Эти сильные искренние слова (впоследствии сочувственно приведенные Герценом) содержат в себе зерно многого из того, что развернулось впоследствии в критику Европы; пока это был лишь взрыв горестных чувств, особенно мучительных для тех, кто верил в европейское просвещение. Даже в 1818 году Карамзин писал Дмитриеву: «По чувствам останусь республиканцем и в то же время верным подданным русского царя». Эта фраза интересна вовсе не для политических воззрений Карамзина, ибо увлечение идеей республики, по позднейшему комментарию Герцена («слово республика имело у нас нравственный смысл»), далеко выходило за пределы чисто политической сферы и было связано с общей верой в торжество разума в историческом движении, с верой в возможность построить жизнь на началах рациональных. Этот-то исторический оптимизм, эта вера в просвещение и прогресс и были потрясены у русских людей французской революцией; первые сомнения в ценности самых основ европейской жизни выросли именно отсюда.
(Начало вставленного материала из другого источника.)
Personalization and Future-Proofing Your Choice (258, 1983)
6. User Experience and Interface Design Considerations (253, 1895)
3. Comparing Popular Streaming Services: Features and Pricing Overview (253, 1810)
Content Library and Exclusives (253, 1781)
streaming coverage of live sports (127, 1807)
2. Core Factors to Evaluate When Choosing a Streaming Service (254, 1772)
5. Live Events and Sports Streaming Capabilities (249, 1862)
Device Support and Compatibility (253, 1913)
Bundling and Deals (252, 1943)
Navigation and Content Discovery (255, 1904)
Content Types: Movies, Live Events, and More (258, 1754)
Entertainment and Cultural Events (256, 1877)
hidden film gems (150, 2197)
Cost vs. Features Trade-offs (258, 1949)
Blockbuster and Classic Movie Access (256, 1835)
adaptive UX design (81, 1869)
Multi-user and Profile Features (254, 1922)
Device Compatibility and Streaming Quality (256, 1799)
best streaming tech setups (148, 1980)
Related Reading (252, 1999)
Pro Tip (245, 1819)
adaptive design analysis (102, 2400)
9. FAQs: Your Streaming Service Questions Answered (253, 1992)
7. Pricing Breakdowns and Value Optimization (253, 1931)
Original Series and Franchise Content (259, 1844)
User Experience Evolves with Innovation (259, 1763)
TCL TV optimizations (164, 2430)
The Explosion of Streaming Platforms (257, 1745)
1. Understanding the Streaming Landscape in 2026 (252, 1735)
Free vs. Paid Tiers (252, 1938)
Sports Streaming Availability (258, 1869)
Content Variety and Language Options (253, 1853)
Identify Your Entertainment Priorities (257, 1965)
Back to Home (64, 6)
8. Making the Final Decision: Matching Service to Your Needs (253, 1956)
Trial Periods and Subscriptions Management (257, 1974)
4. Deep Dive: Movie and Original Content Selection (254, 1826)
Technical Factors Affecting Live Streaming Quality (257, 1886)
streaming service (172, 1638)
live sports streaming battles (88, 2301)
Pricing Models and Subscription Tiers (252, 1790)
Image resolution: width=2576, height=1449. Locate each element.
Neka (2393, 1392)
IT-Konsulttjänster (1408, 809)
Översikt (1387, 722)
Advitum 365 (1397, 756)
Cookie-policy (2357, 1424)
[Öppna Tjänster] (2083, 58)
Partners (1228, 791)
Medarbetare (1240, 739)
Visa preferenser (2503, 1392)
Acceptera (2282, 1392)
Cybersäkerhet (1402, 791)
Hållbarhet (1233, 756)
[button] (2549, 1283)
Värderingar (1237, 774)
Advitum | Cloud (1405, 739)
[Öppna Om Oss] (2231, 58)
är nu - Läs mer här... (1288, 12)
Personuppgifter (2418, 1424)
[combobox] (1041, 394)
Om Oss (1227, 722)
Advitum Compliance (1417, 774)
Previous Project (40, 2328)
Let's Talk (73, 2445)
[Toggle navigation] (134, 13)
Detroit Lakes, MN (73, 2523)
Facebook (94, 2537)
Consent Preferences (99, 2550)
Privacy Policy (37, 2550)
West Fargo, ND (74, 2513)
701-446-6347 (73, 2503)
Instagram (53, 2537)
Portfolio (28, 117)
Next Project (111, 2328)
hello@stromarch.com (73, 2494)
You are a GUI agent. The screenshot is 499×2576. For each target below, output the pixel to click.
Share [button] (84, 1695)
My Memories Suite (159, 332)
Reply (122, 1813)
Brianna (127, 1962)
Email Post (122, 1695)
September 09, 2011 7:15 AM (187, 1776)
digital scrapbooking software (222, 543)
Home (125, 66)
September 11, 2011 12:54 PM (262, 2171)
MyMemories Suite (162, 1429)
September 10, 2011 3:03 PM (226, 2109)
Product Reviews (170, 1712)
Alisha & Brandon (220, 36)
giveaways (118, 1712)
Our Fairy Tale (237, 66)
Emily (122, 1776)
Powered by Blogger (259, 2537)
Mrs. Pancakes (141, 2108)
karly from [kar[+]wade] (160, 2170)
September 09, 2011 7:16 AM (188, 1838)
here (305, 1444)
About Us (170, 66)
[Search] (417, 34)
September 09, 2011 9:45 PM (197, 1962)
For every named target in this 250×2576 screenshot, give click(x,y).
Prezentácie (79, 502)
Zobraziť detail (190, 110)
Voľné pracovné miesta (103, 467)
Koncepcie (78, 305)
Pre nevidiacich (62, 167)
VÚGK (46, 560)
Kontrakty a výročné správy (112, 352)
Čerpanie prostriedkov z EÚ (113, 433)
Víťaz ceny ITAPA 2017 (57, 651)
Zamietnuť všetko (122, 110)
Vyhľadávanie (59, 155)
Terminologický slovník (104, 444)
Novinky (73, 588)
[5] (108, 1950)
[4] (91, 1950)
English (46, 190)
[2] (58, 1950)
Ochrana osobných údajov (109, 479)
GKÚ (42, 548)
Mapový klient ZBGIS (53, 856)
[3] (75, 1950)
Правда, долгое время они всплывали случайно, не связывались всегда со всей системой европейской жизни, обрушиваясь преимущественно на Францию, но отсюда именно побежали первые тяжелые думы о Западе.
Заключение.
Путь на который вступила Россия 18 века был тесно связан с Западной Европой. Эта тесная связь даровала нам эпоху просвещения, в которой происходит раскрытие личности человека и вынесение её на первый план.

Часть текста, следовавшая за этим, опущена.